The bill's 181 pages detailed charge after charge for a 62-day stay, according to the Seattle Times. The total: $1.1 million. Fortunately, Flor has good insurance that will pick up most of the tab. At age 70, he's on Medicare, the federal government-run plan for seniors.

The size of Flor's bill doesn't just underscore the need to have health care coverage during a pandemic. The staggering sum also serves a timely warning about wiping out consumer-friendly insurance reforms, such as ending lifetime limits on personal medical expenses under the Affordable Care Act (ACA). These vital protections are reprehensibly in jeopardy yet again with a third legal challenge headed to the U.S. Supreme Court.

Before the ACA's passage in 2010, private health insurers could limit how much they would pay out for individual enrollees' care. The lifetime ceiling was often $1 million or more — high enough that most people wouldn't reach it. Still, it could happen, with premature babies or organ transplant patients examples of those who could exceed coverage caps.

Flor's huge bill illustrates how quickly COVID-19 care costs can add up. Just one hospitalization, for a contagious illness that could be contracted almost anywhere, could put many people over old lifetime limits.

That reality makes a pandemic an especially irresponsible time to try rolling back protections like lifetime limit bans or other ACA reforms, such as safeguards for those with pre-existing medical conditions. Unfortunately, that could be the outcome of the case expected to be heard by the Supreme Court later this year.

Assignment | How does the commentary on Flor's $1.1 million COVID-19 hospital bill and the Affordable Care Act's lifetime limits go on? Write the next part, starting after its last sentence.

(Screenshot grounding data)
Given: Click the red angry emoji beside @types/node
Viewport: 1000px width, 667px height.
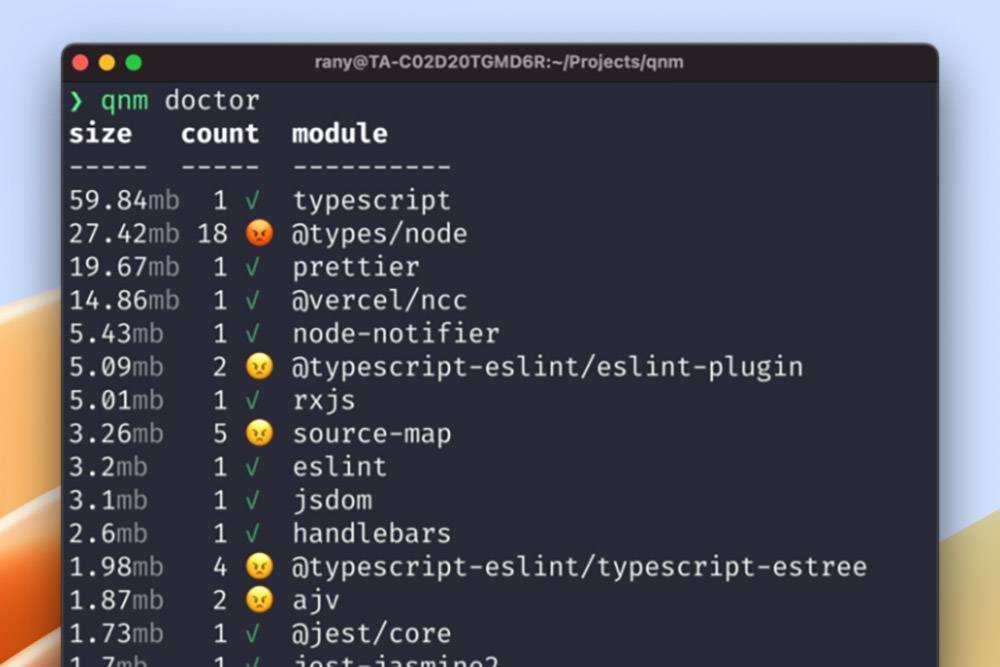Looking at the screenshot, I should 259,234.
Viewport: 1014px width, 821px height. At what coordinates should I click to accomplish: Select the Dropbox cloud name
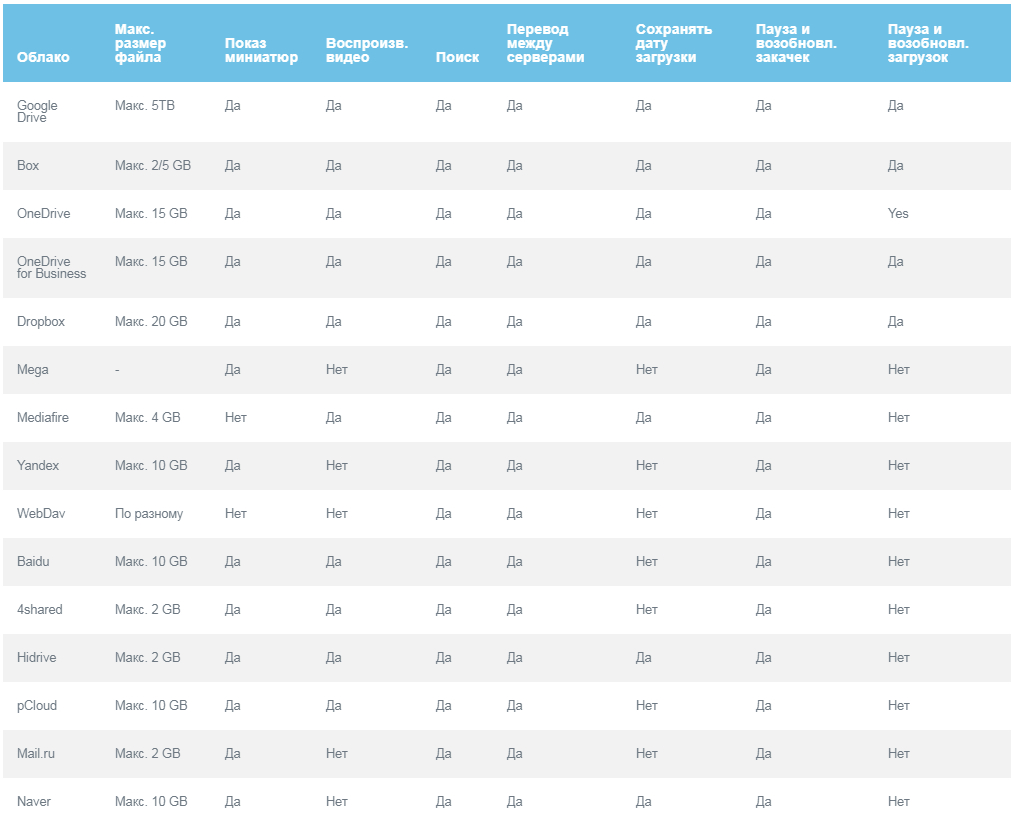coord(40,321)
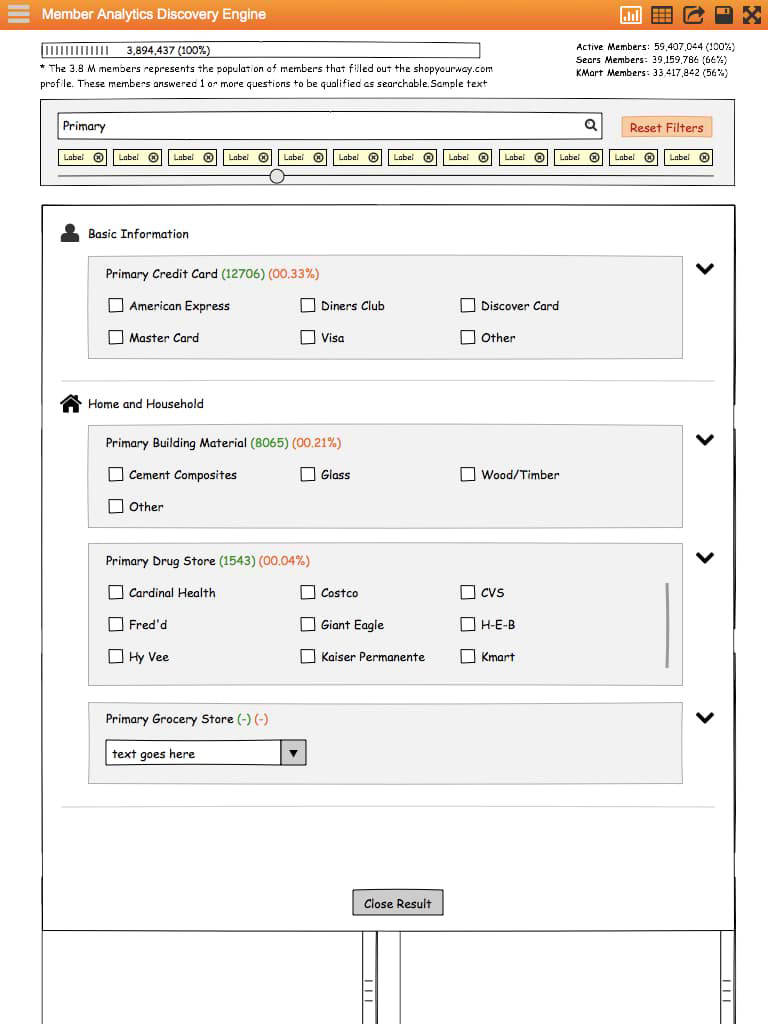768x1024 pixels.
Task: Toggle fullscreen expand icon
Action: click(x=751, y=15)
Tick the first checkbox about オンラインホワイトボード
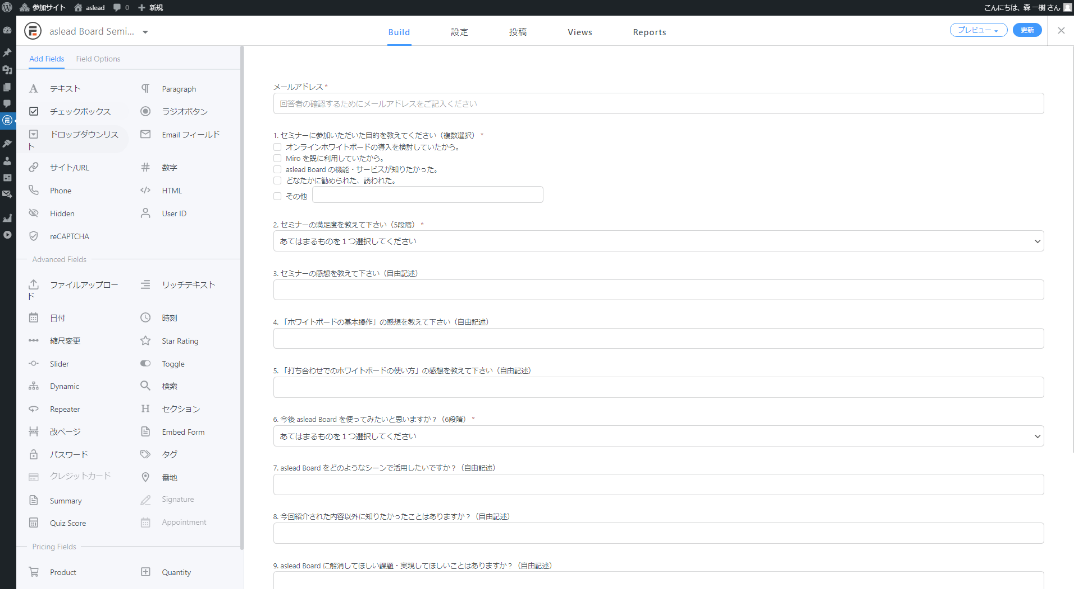 (277, 147)
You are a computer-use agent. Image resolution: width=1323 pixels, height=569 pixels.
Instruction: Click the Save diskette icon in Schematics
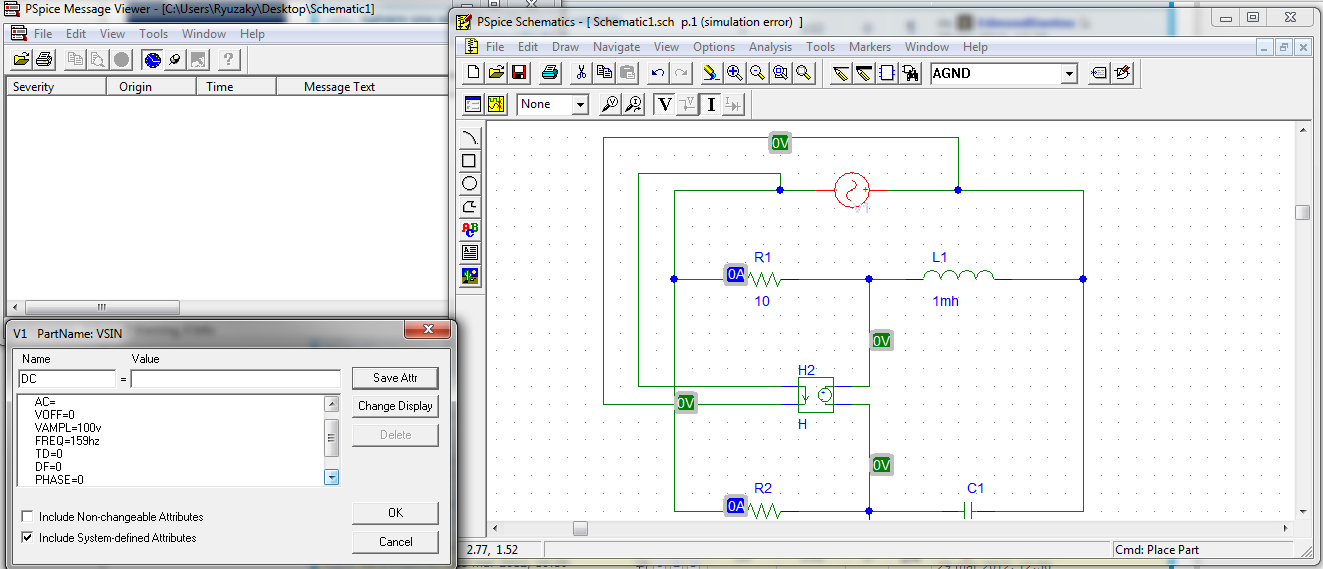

Exercise result |
The lawsuit is now known as California v. Texas but typically just referred to as the "Texas case." A group of GOP state attorneys general, led by the Texas attorney general, initiated the suit in 2018. They argued the entire law should be overturned because of a change to the ACA made by Congress in 2017. That change was in effect a consolation prize after lawmakers failed to repeal the law. Congress instead settled for gutting the ACA's "mandate" to purchase coverage by reducing the penalty to $0.

The Texas case seizes on that change to argue that without an effective mandate, the entire law is unconstitutional. It's the flip side of the first legal challenge to the ACA, when the law's opponents unsuccessfully claimed the law was unconstitutional because it did have a mandate.

Opening briefs filed June 25 by the Texas-led coalition and the Trump administration have put the legal challenge back under the spotlight, although a ruling isn't expected until 2021. A legal analyst recently summed up the stakes. "All parties maintained their position that the entire Affordable Care Act (ACA) should be declared invalid by the Supreme Court," attorney Katie Keith wrote in a post for the Health Affairs policy journal.

If the law is overturned, it won't just be consumer insurance protections like the lifetime limit bans that are tossed aside. Gone too would be the financial assistance provided through the law to those who buy private insurance on the individual market and the law's "doughnut hole" provisions that make seniors' prescription medications more affordable.

A broad coalition of groups have already filed "friend of court" briefs asking the high court to uphold the ACA. Among them: the American Medical Association, the American Hospital Association and the nation's insurers. Using a judicial wand to wave away the law's protections and assistance for buying coverage would cause "widespread disruption" in the best of times, warns the AHIP, the trade organization for health insurers. Doing so in the midst of a pandemic would be "reckless and dangerous."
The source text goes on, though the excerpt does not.